● **Stored data entries**:
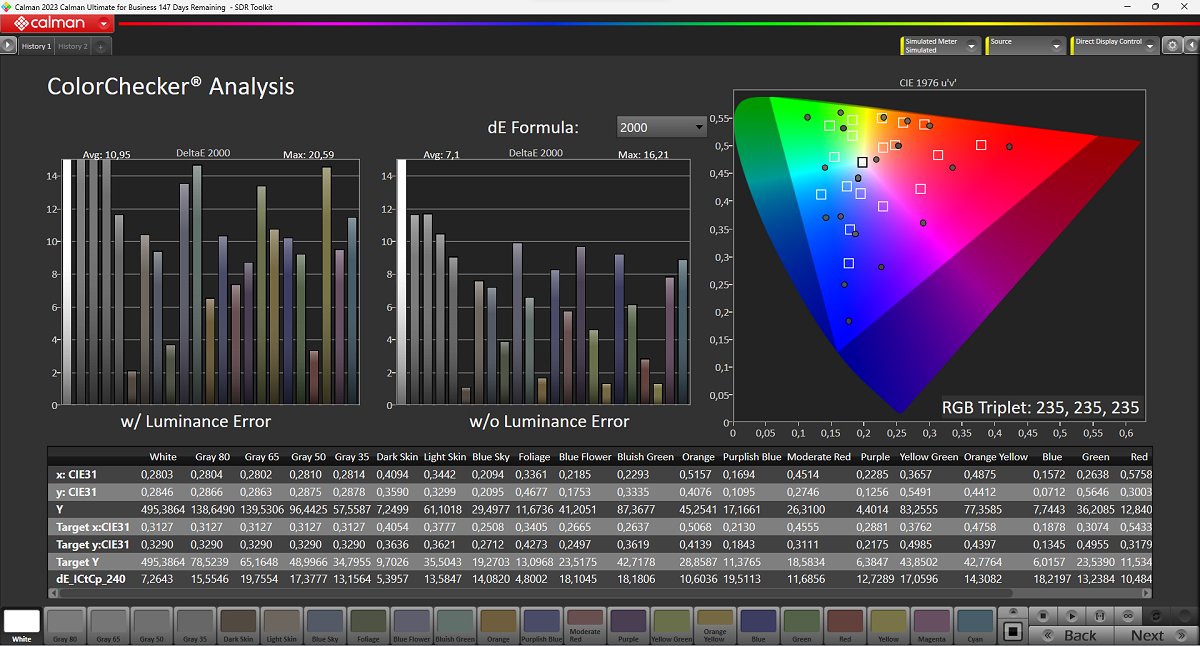The width and height of the screenshot is (1200, 646).
Task: Click the refresh icon in the bottom-right controls
Action: pyautogui.click(x=1158, y=616)
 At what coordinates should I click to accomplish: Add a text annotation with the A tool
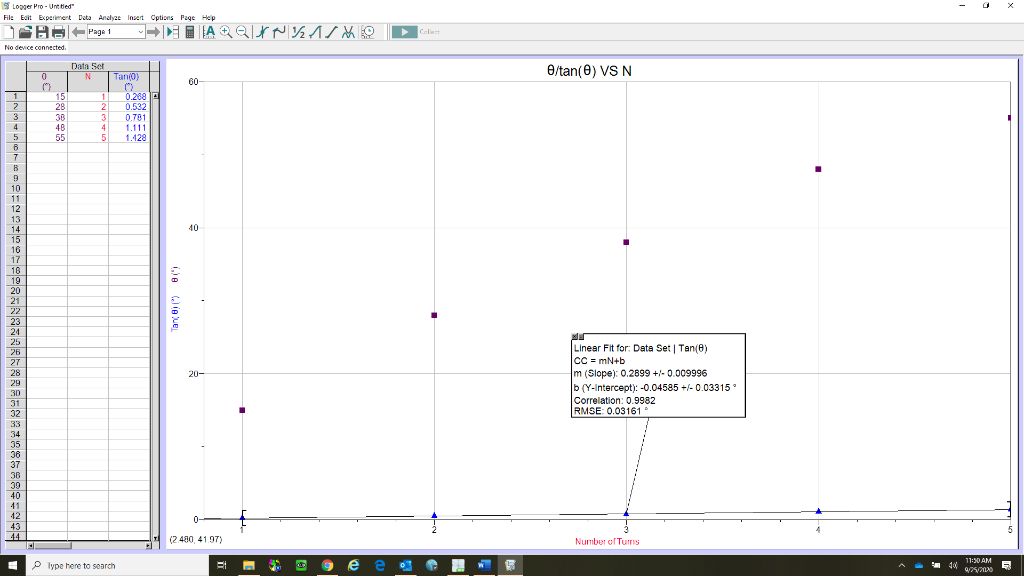point(209,32)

● **Exercise**:
Give back exactly the lines from the line with "At what coordinates" through the end of the records, both included; keep all pictures out.

● **Expected output**:
 At what coordinates should I click to accomplish: Add a text annotation with the A tool
point(209,32)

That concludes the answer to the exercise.